David Yates Might Tackle Imitiation Game Before Doctor Who

Benedict Cumberbatch in The Imitation Game
(Image credit: The Weinstein Company)

Director David Yates has been in the news a lot these past few days with all the buzz about the potential big-screen Doctor Who movie. Assuming a Who movie comes together at all, that's years down the road, so what might be closer on Yates' horizon? Deadline says Warner Bros. is trying to talk him into directing Imitation Game, which tells the tragic story of WWII hero and math genius Alan Turing.

Warner Bros. paid new writer Graham Moore a hefty seven figures for the Imitation Game spec script last month. According to an earlier story on Deadline, there was a bit of a bidding was for the script because Leonardo DiCaprio was pursuing the lead role. That same story reported that Ron Howard was interested in directing, but so far neither of them are officially attached. Given this news about Warners wanting Yates for the director's chair, presumably Howard is out of the running.

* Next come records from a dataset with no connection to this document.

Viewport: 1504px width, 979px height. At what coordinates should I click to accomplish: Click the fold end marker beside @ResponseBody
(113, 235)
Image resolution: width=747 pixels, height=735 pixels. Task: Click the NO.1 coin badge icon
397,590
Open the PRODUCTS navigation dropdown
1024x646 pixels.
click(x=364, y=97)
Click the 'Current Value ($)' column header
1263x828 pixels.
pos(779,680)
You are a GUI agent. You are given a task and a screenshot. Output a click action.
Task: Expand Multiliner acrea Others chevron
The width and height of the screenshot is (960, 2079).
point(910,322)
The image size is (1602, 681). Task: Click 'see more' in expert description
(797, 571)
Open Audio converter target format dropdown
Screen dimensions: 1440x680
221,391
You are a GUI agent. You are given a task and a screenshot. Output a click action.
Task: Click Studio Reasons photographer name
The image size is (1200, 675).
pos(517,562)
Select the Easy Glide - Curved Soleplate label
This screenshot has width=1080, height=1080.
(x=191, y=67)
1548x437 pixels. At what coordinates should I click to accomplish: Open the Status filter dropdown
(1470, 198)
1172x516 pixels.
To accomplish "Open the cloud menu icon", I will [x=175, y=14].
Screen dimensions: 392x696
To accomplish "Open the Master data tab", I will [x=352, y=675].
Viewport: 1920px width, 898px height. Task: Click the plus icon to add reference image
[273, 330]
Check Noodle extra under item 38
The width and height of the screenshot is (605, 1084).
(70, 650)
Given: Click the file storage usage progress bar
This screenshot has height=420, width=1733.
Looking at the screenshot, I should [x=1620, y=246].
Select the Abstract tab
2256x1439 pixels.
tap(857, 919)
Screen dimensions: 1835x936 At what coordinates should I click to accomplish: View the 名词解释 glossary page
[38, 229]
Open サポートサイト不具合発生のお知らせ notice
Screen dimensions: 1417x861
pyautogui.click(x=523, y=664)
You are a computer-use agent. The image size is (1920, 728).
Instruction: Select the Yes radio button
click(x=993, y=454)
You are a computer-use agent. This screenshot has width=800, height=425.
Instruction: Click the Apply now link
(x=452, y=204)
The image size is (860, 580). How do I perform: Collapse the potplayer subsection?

Moore's script is based at least in part on Andrew Hodges' Turing biography, Alan Turing: The Enigma. Producers Nora Grossman and Ido Ostrowsky had picked up the rights to the book and spent over a year working with Moore to perfect the script. It's no wonder, because there's plenty of fascinating material to explore in Turing's story. He was a pivotal figure in math, computer science, and artificial intelligence, having created the so-called "Turing test," which tests machine intelligence. During World War II he was a cryptanalyst in Britain and was crucial in cracking the infamous German Enigma code. His tragic death is the stuff Oscar bait is made of: after being prosecuted for his homosexuality in 1952, he accepted chemical castration rather than be sent to prison, then killed himself a few years later by eating a cyanide-laced apple.